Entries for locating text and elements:
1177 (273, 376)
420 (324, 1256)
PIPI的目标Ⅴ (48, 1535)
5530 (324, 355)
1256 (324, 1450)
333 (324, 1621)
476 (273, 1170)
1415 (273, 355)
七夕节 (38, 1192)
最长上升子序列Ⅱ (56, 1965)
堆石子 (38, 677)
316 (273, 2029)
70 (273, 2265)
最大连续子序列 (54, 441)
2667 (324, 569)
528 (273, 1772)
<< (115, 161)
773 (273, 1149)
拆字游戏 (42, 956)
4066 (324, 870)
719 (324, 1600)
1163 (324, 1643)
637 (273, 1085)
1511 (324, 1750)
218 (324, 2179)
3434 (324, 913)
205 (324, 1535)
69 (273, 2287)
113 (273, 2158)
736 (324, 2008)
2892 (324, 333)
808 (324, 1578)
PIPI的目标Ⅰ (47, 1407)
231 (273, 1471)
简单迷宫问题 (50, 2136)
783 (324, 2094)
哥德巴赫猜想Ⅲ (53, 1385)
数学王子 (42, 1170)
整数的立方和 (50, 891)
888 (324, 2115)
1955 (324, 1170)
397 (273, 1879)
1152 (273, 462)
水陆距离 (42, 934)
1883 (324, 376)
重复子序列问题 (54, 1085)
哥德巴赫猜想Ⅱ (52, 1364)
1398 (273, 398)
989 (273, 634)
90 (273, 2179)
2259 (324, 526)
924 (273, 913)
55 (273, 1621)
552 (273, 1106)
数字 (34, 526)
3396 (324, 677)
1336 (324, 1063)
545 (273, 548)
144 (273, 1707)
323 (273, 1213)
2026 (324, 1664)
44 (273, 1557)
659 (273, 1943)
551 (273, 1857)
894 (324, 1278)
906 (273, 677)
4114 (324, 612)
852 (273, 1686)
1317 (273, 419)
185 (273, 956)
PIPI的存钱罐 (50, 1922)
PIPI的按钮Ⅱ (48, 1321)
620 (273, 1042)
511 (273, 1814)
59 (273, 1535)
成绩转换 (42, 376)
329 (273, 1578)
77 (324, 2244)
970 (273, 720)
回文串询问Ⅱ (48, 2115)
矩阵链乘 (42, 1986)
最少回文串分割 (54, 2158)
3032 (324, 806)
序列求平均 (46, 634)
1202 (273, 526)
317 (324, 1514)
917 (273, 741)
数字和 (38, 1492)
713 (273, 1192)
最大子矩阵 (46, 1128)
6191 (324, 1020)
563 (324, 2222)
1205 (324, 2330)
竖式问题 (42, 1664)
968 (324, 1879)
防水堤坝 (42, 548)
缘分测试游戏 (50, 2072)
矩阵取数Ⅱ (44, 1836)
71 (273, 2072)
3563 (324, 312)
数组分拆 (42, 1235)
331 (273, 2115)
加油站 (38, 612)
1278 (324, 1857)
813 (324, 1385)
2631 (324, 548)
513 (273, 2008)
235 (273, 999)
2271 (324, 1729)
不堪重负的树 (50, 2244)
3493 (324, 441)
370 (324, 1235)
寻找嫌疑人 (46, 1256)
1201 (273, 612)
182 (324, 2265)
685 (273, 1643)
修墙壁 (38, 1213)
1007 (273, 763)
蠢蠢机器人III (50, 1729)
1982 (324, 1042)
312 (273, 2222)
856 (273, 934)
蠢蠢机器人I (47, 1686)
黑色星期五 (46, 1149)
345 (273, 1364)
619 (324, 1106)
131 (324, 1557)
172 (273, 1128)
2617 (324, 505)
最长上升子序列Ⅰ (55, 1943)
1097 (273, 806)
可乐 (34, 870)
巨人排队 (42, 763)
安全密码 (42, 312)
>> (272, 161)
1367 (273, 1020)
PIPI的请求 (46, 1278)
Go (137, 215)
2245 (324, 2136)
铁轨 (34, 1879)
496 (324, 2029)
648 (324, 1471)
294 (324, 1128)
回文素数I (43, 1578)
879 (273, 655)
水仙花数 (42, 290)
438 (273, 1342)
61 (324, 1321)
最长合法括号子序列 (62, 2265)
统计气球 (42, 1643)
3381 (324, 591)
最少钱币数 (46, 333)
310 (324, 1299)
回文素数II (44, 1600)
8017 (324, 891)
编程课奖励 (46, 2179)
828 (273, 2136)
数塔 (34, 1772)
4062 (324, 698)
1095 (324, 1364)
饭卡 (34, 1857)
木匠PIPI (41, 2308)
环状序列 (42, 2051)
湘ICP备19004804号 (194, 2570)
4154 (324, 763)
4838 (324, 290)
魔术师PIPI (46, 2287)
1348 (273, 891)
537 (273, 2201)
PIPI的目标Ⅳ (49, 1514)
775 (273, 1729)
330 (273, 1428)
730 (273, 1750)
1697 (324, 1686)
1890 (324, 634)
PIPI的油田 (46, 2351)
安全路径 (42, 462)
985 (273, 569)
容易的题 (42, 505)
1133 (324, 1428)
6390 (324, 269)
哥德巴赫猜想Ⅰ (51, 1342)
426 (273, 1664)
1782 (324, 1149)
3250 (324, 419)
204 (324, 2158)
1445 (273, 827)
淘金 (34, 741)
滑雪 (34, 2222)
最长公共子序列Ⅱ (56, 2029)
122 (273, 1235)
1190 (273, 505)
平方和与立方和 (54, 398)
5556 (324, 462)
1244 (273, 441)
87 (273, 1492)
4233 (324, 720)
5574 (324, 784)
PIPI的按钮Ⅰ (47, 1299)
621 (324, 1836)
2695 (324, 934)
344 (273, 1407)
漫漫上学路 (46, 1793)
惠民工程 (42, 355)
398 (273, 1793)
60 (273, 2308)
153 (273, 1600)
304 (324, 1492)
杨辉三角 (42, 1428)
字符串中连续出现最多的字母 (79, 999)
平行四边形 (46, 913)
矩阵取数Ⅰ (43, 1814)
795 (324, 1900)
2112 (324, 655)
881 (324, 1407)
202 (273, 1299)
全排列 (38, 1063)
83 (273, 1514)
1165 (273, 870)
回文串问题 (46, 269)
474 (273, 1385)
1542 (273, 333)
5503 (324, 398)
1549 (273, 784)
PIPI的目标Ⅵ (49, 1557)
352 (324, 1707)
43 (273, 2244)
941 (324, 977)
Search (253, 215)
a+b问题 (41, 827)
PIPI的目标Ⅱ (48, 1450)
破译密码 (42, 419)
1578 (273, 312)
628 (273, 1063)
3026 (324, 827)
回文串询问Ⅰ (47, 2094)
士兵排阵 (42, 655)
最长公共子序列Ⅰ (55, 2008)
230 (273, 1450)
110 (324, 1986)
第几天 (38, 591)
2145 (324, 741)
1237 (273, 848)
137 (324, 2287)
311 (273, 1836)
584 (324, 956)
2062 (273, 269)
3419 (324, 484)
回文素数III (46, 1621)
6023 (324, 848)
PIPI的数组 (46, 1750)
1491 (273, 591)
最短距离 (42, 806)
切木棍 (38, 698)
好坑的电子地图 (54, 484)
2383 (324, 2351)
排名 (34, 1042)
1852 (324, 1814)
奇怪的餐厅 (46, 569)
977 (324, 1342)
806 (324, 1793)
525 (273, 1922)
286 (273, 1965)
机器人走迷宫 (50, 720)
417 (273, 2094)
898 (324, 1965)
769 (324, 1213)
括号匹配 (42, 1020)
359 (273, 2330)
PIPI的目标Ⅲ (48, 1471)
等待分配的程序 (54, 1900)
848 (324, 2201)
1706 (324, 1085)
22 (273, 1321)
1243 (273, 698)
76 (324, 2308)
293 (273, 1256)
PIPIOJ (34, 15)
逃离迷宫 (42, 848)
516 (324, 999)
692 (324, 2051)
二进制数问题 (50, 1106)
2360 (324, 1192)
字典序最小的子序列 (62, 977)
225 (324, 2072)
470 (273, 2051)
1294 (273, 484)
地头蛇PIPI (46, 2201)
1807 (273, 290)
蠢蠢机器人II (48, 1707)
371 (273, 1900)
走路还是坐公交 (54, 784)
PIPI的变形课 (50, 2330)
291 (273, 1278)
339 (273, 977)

• Written request:
Turn the records from the line containing "2360 (324, 1192)" through the end of the records into a JSON list of strings, one string per line, leaving out blank lines.

• Written response:
[
  "2360 (324, 1192)",
  "字典序最小的子序列 (62, 977)",
  "225 (324, 2072)",
  "470 (273, 2051)",
  "1294 (273, 484)",
  "地头蛇PIPI (46, 2201)",
  "1807 (273, 290)",
  "蠢蠢机器人II (48, 1707)",
  "371 (273, 1900)",
  "走路还是坐公交 (54, 784)",
  "PIPI的变形课 (50, 2330)",
  "291 (273, 1278)",
  "339 (273, 977)"
]